Empresa contratada prestou o serviço e não recebeu o pagamento
O Tratamento Fora de Domicílio (TFD) foi instituído pela Portaria nº 55/99 da Secretaria de Assistência à Saúde do Ministério da Saúde e é um instrumento legal que visa garantir, através do Sistema Único de Saúde (SUS), tratamento médico a pacientes portadores de doenças não tratáveis no município de origem. O TFD consiste em uma ajuda de custo ao paciente e, em alguns casos, acompanhante, encaminhado por ordem médica. As despesas permitidas pelo TFD são aquelas relativas ao transporte aéreo, terrestre e fluvial (ida e volta), e diárias para alimentação e pernoite para paciente e acompanhante. A Resolução SES-RJ nº 171, de 28 de novembro de 2011, regulamenta a concessão de auxílio para TFD no âmbito do SUS no Estado do Rio de Janeiro.
SUSPENSÃO - Leila Braga Moura da Costa é mãe de Lucas, de 18 anos, que passa por reabilitação no Hospital Sara Kubitschek, vinculado à Associação das Pioneiras Sociais, localizado na Barra da Tijuca. O jovem foi vítima de um atropelamento por automóvel em maio de 2014 no bairro Pilar, em Duque de Caxias. O outro passageiro, condutor do veículo, veio a falecer. “O Lucas ficou dois meses em coma pois sofreu traumatismo craniano. Quando ele precisou começar o tratamento fora do município, fizemos a inscrição na Prefeitura para o transporte gratuito, que era terceirizado. Só que o serviço foi suspenso no início do ano e eles alegam que ainda vai ser feita uma licitação. Quer dizer, estamos há quase três meses sem o transporte", denunciou Leila.
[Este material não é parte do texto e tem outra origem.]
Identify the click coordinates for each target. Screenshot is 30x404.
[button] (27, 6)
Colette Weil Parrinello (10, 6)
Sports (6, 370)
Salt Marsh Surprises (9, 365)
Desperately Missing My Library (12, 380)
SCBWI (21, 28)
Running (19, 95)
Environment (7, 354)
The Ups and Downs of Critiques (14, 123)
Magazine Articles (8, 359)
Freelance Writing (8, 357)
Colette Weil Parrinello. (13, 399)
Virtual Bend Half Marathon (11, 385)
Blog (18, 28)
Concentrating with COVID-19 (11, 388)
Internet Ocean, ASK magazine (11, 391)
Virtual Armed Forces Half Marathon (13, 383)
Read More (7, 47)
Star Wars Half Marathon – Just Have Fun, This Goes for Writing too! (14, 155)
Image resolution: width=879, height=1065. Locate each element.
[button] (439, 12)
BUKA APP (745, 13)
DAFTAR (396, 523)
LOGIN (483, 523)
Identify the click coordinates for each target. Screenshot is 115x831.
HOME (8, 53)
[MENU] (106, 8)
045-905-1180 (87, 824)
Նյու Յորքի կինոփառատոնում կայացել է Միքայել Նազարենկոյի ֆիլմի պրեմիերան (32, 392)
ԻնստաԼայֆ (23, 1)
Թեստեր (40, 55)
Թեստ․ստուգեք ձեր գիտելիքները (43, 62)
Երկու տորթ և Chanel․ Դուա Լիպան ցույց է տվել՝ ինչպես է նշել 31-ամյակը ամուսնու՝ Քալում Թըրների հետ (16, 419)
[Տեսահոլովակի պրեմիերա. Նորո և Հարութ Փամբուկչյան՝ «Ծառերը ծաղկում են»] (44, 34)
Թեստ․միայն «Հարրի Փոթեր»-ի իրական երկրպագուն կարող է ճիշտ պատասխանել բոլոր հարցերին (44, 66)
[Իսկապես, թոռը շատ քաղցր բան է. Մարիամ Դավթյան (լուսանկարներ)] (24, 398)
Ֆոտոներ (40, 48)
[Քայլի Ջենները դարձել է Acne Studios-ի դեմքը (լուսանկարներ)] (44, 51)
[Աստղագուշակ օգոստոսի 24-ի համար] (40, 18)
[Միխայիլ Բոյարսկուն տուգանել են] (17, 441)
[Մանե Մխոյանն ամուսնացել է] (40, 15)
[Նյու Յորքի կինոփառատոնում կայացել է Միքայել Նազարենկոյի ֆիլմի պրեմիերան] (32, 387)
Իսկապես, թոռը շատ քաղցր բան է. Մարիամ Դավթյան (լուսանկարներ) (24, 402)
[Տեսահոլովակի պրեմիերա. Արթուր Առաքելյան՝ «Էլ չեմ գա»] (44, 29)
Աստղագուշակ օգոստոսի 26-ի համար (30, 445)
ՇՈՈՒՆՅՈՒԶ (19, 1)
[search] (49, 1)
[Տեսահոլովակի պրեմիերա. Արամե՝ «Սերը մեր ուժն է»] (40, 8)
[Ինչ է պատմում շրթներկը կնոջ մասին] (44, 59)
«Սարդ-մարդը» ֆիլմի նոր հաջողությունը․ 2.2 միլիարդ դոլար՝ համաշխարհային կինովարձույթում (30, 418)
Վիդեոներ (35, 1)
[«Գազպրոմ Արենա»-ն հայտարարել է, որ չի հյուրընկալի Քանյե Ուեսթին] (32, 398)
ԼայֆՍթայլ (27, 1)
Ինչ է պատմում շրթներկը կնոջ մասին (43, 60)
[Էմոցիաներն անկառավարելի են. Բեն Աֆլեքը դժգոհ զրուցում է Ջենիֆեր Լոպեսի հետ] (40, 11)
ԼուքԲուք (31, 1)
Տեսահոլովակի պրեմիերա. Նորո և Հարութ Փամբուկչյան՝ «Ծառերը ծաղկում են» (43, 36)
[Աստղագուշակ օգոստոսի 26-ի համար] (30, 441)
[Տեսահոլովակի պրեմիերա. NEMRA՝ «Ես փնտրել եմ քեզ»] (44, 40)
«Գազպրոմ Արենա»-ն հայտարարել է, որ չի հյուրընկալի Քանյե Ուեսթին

Segundo ela, o serviço era controlado pelo Setor de Transporte, que funciona no Hospital Municipal Dr. Moacyr do Carmo. “Sempre que ligamos para saber quando ele será restabelecido, não conseguimos resposta. Estamos enfrentando muitas dificuldades para dar continuidade ao tratamento do Lucas", desabafou.
Quem também reclama da falta do serviço é Suzana da Silva, moradora no bairro São Bento, mãe de Nathaly, de 12 anos. Segundo ela, a filha sofre de Mielomeningocele [má-formação congênita da coluna vertebral da criança]. “Ela tem esse problema desde o nascimento. Estamos sem poder levá-la para o tratamento desde que a Van da cooperativa parou de nos atender, da virada do ano para cá", informou, acrescentando que além da reabilitação no Hospital Sra Kubitschek, a filha necessita de consultas regulares no Instituto Nacional Fernandes Figueira, da Fiocruz, que funciona no Flamengo, zona sul do Rio. “Sem esse transporte, a Nathaly está sem o atendimento, pois não temos condições de resolver esse problema de outra maneira", lamentou.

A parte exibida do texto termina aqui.